A growing number of U.S. utilities plan to add energy storage to their resource plans this decade, as declining renewable energy costs and investor and public pressure to curb emissions have significantly changed the market over the past few years.
More and more utilities across the United States plan to add more wind and solar capacity and retire coal-fired power plants to start addressing climate change and to take advantage of falling renewable energy procurement costs. And a growing number of those utilities are combining battery energy storage with their new solar and wind capacity plans.
The utilities’ integrated resource plans (IRPs) for the next few years include significant growth in battery energy storage.
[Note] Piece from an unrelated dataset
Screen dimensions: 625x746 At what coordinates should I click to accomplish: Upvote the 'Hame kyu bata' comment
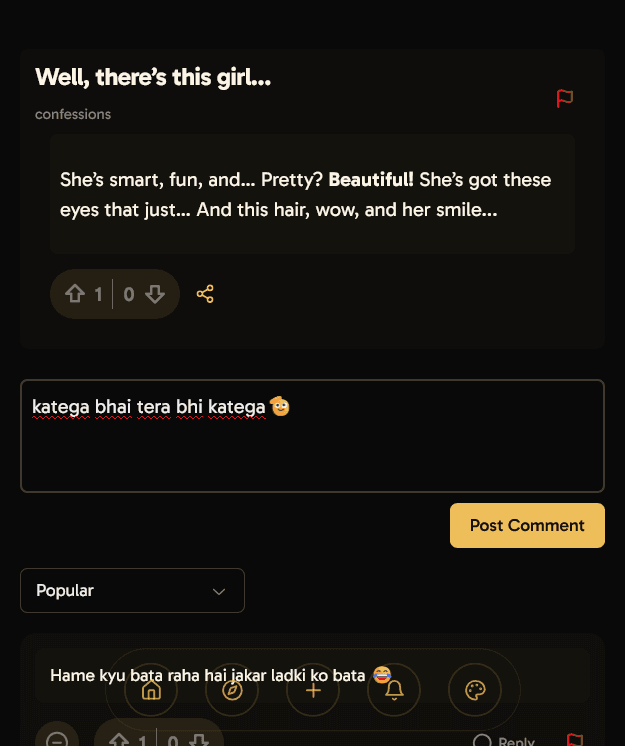[x=119, y=741]
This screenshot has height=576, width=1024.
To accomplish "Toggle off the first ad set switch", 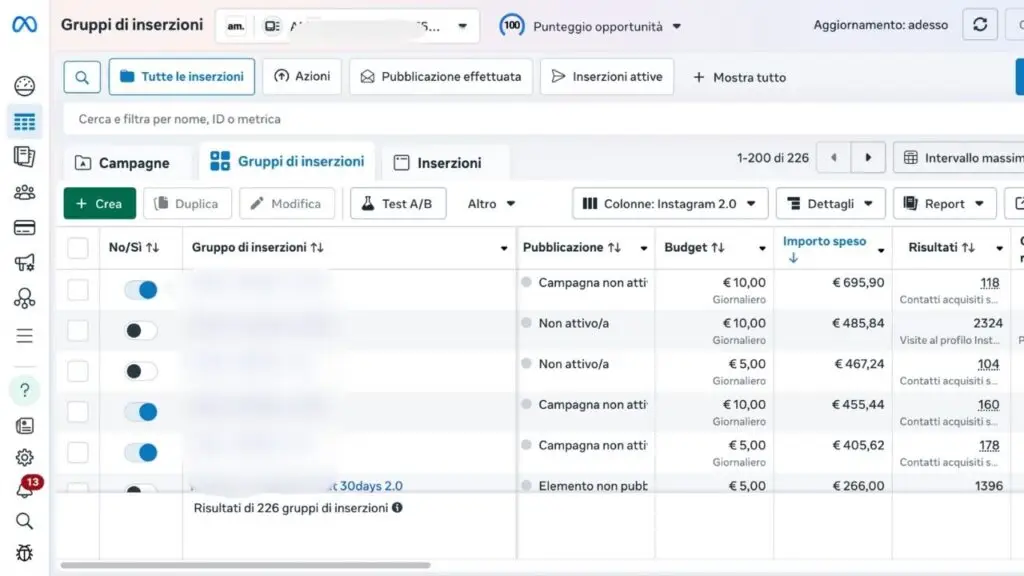I will tap(140, 290).

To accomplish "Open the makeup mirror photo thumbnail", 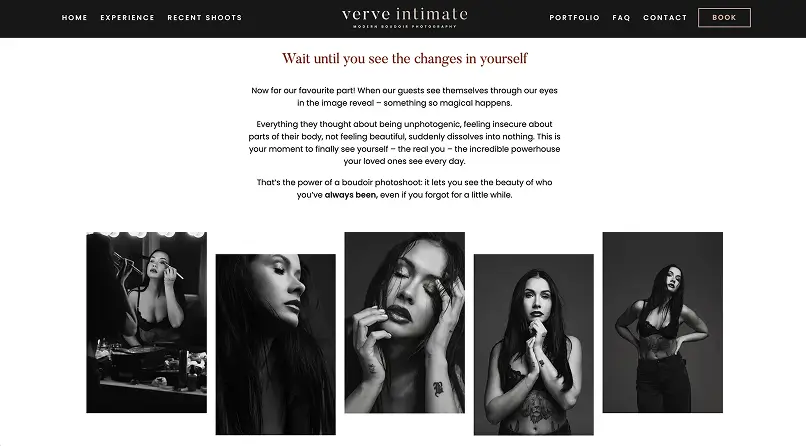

Battery storage deployments are even expected to exceed the utilities’ expectations in their IRPs, according to a new analysis by Wood Mackenzie.
The energy consultancy’s analysis of the plans of 43 utilities showed “exponential growth in expected utility demand for battery energy storage system procurements, as utilities adopt more aggressive clean energy portfolio strategies,” WoodMac says.
Last year was a crucial year in battery energy storage plans as the utilities with plans to add energy storage increased their combined expected storage deployment five times compared to the 2018 plans, WoodMac’s analysis showed, as carried by Greentech Media.
Currently, utilities in the United States expect 6.3 gigawatts (GW) of battery deployment this decade.
Utilities are starting to move from pilot projects to wider deployment of battery energy storage because they gain experience with the technology, according to Wood Mackenzie’s storage researcher Gregson Curtin.
“Once utilities test energy storage and like it, they keep procuring more and more,” Curtin tells Greentech Media, a unit of Wood Mackenzie.